Since the ending of National Service in late 1972 by the incoming Whitlam Labor government, the average person in the street has lost whatever leverage he or she had over defence experts and the professional volunteer defence force.

The reality is that professional military forces and politicians do not like conscription, because of the intense public scrutiny it brings. Former Australian Prime Minister John Howard was willing to bleed our special forces, the SASR and Commandos, dry fighting conflicts in East Timor, Afghanistan and Iraq rather than have our regular infantry battalions do the fighting or for that matter using conscripts.
From a political strategic point of view it would be in the interests of the Greens to support the re-introduction of conscription, to act as a break against military adventurism. The question remains, will the Australian Greens be brave enough to support such a controversial issue?

History is full of political-ideological u-turns.

Joschka Fischer began his political career as a radical, left-wing, brawling taxi driver in the then West Germany in the 1970s. During a riot he beat to a pulp a German Police officer and almost blinded him. On becoming a Greens politician and later Germany’s Foreign Minister, Fischer apologised to the policeman and also supported the war in Afghanistan.

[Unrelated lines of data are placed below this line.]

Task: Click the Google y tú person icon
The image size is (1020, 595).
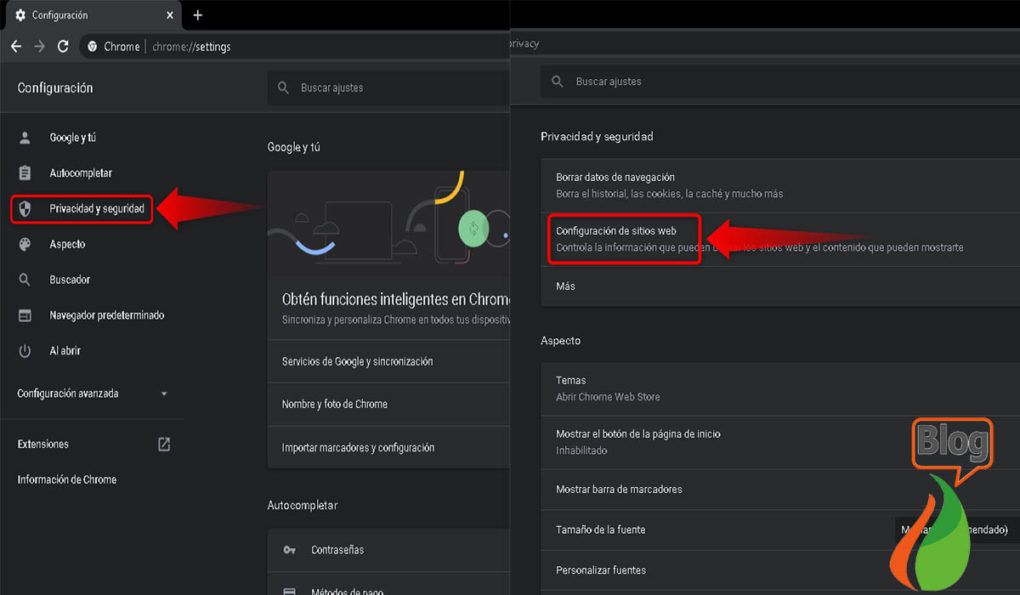Action: 25,138
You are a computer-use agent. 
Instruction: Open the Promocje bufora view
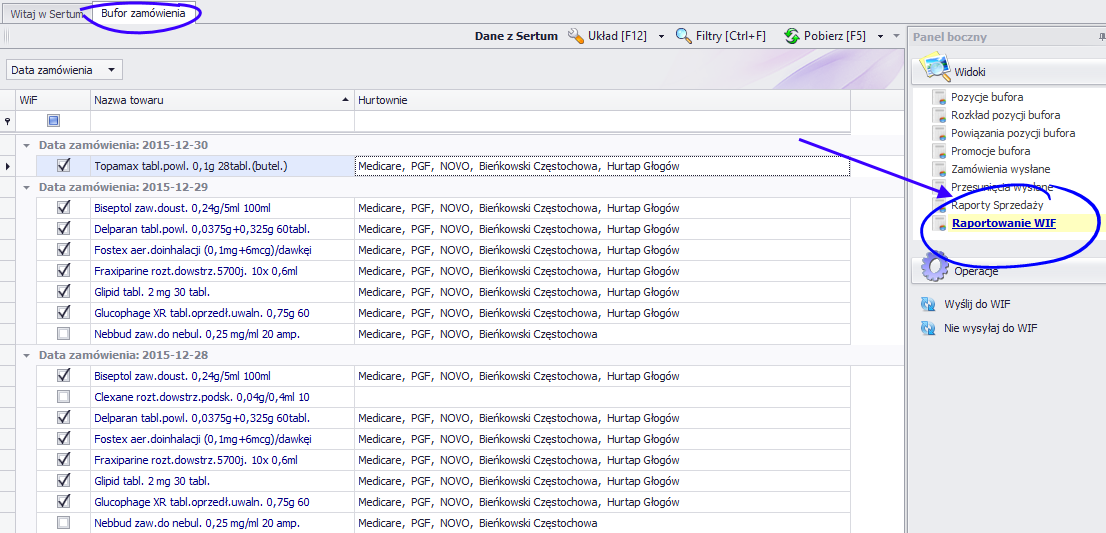tap(990, 151)
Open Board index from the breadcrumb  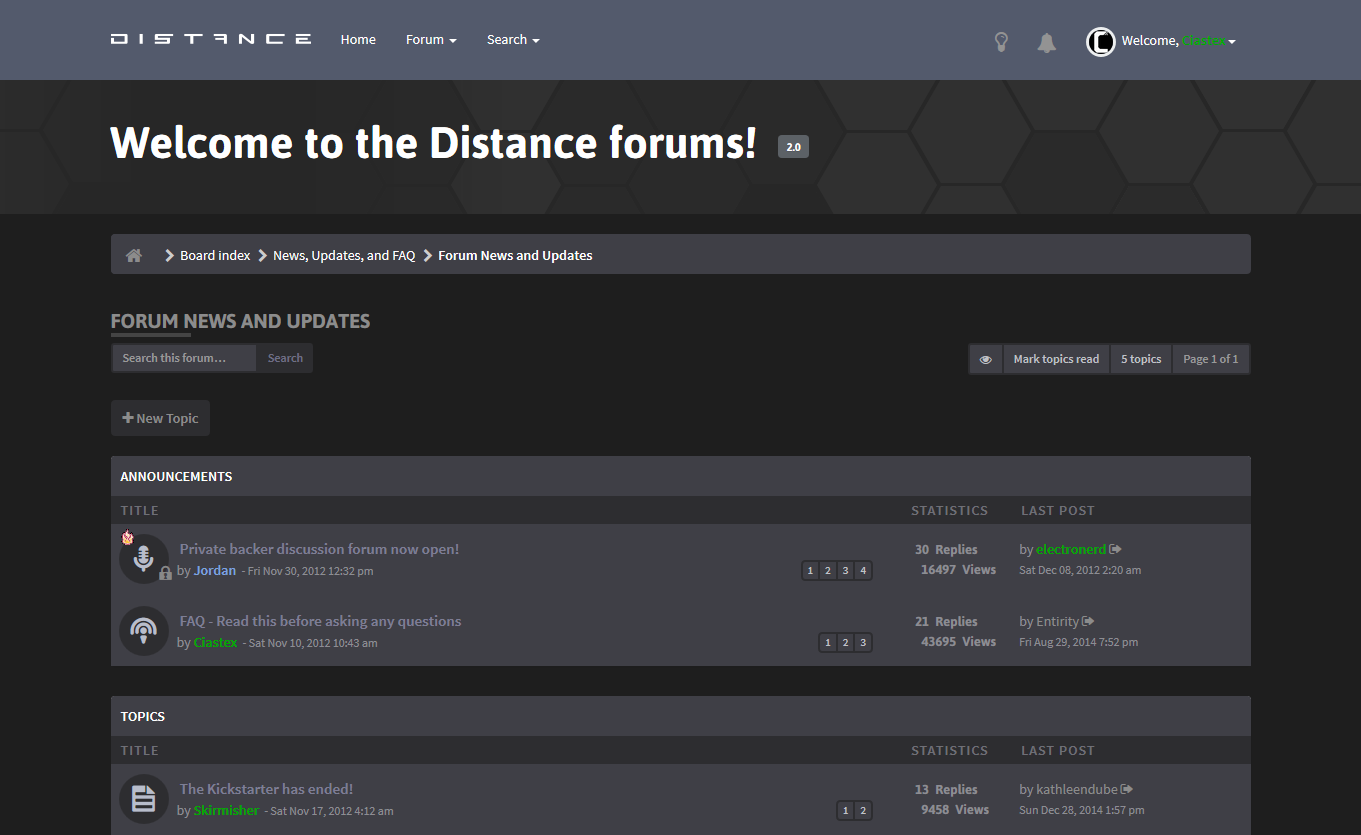click(215, 255)
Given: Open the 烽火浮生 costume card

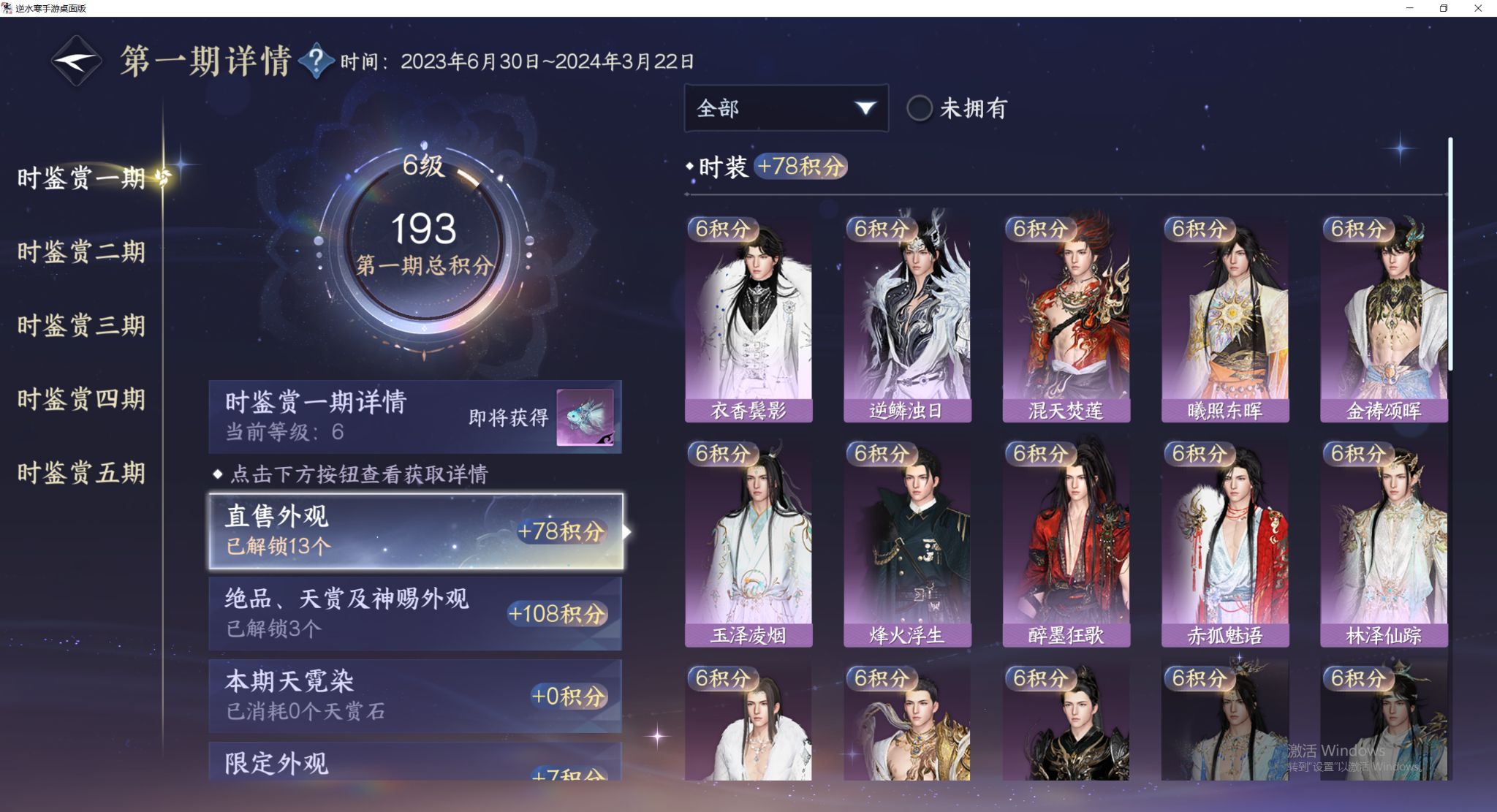Looking at the screenshot, I should (x=907, y=544).
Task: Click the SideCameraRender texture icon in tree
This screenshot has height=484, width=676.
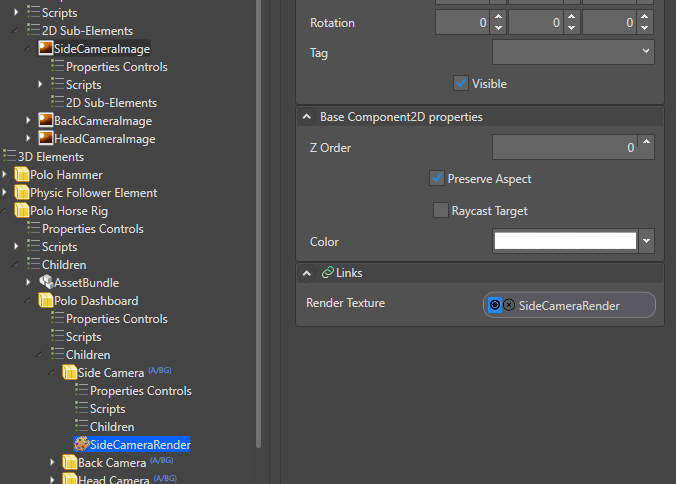Action: (81, 444)
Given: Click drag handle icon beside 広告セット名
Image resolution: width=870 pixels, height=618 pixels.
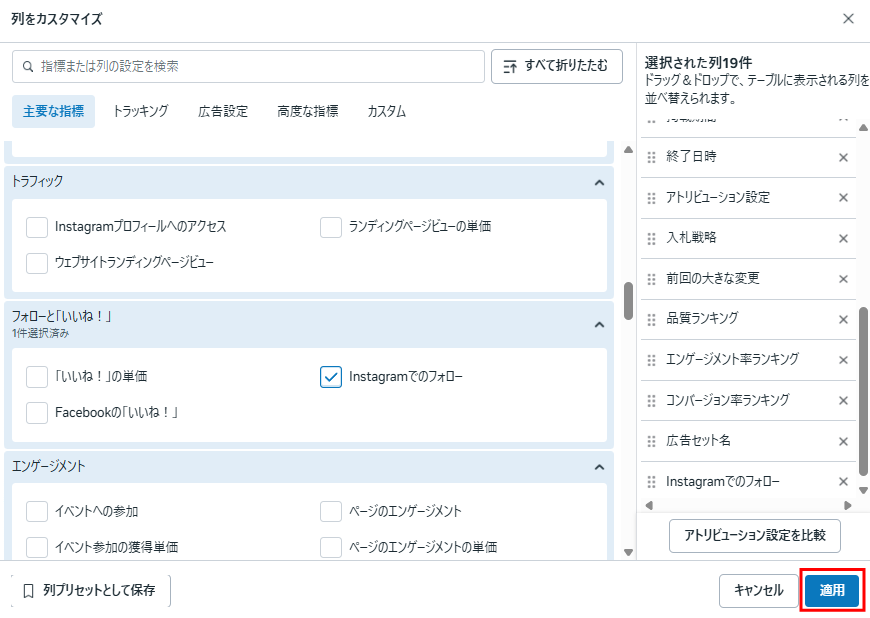Looking at the screenshot, I should (x=652, y=441).
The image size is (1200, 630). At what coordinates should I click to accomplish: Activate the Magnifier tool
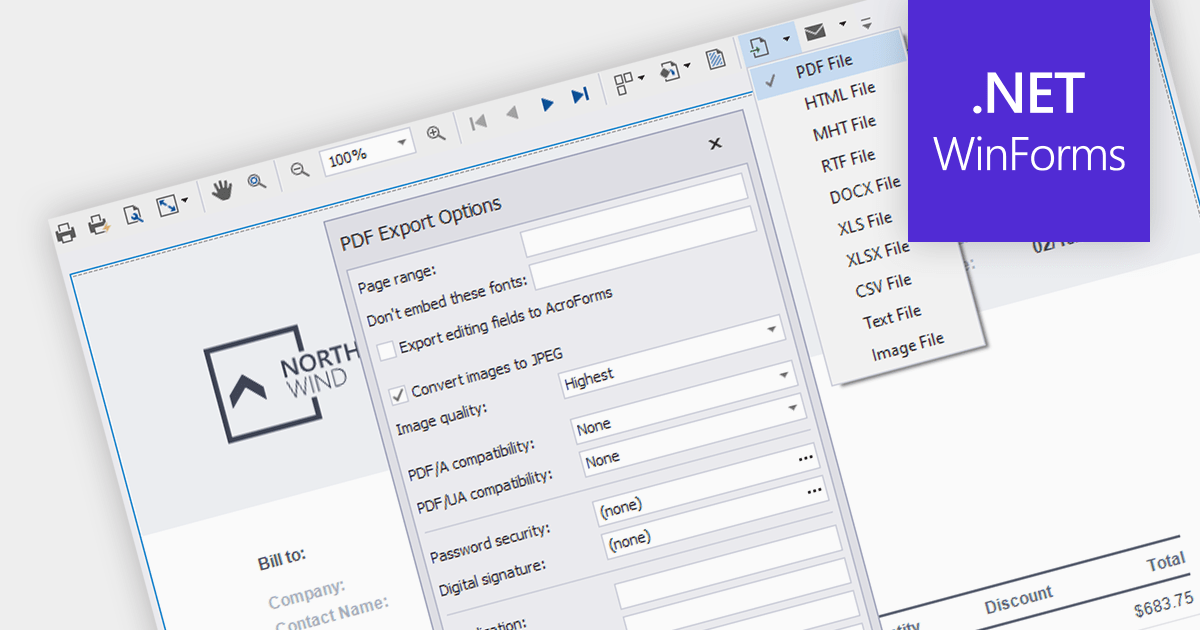coord(256,182)
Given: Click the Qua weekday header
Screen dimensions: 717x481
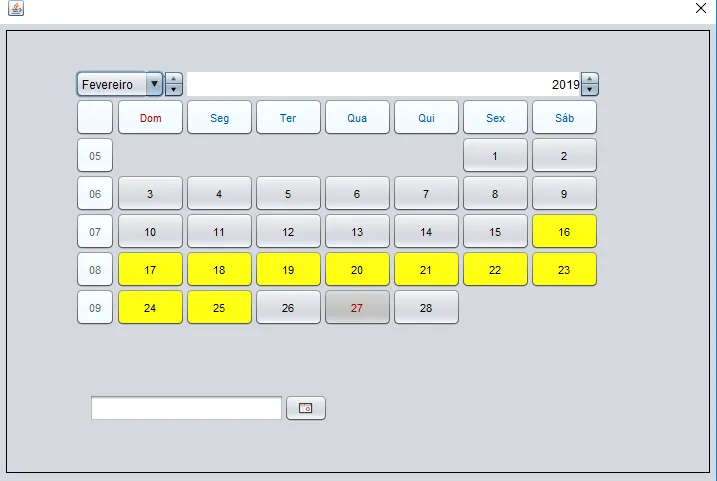Looking at the screenshot, I should point(357,118).
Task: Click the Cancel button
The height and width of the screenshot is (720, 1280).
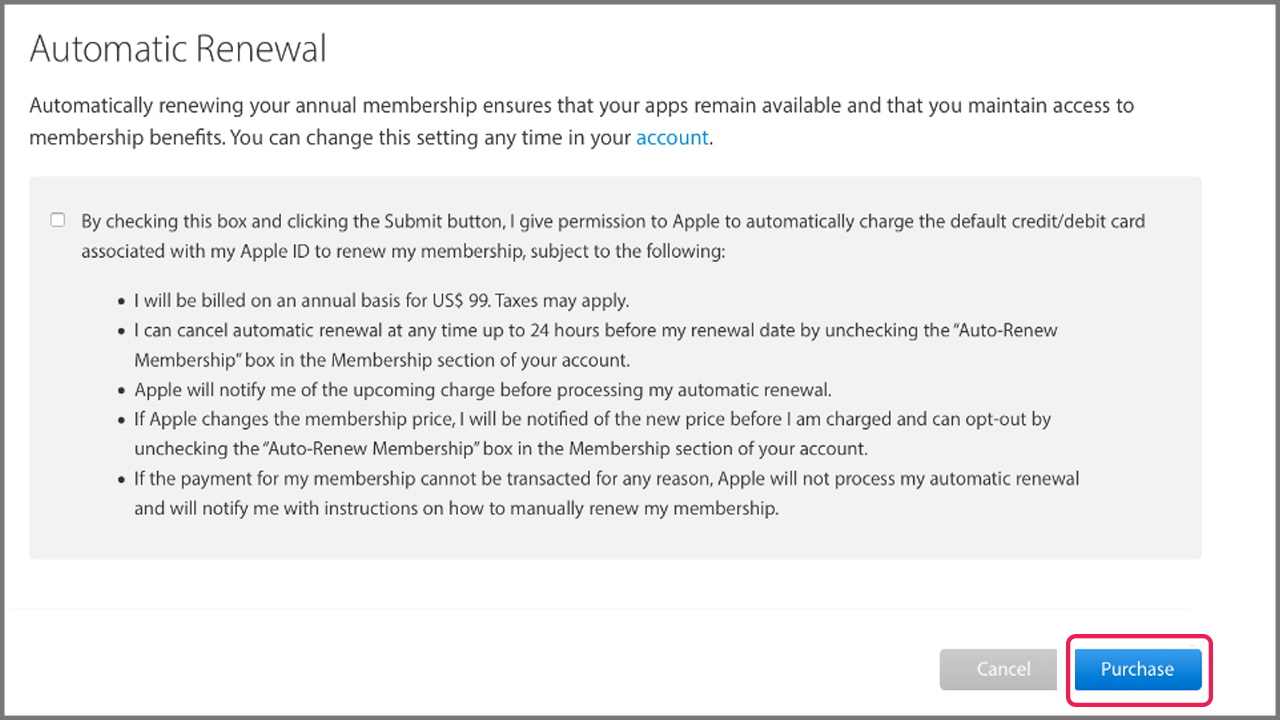Action: pos(998,670)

In 1972 South Australian Premier Mike Rann was a Greenpeace activist in New Zealand who actively worked against the French Security forces in the South Pacific by sending boats to disrupt nuclear testing by encroaching upon French territory. Rann has now moved to the right within the Labor party.

Conscription remains one of the last taboos in an Australian society where drug use, sexual orientation, rape, incest, mental health are now talked about freely.

About the Author

Sasha Uzunov graduated with a Bachelor of Arts degree in Journalism from the Royal Melbourne Institute of Technology, Australia, in 1991. He enlisted in the Australian Regular Army as a soldier in 1995 and was allocated to infantry. He served two peacekeeping tours in East Timor (1999 and 2001). In 2002 he returned to civilian life as a photo journalist and film maker and has worked in The Balkans, Iraq and Afghanistan. His documentary film Timor Tour of Duty made its international debut in New York in October 2009. He blogs at Team Uzunov.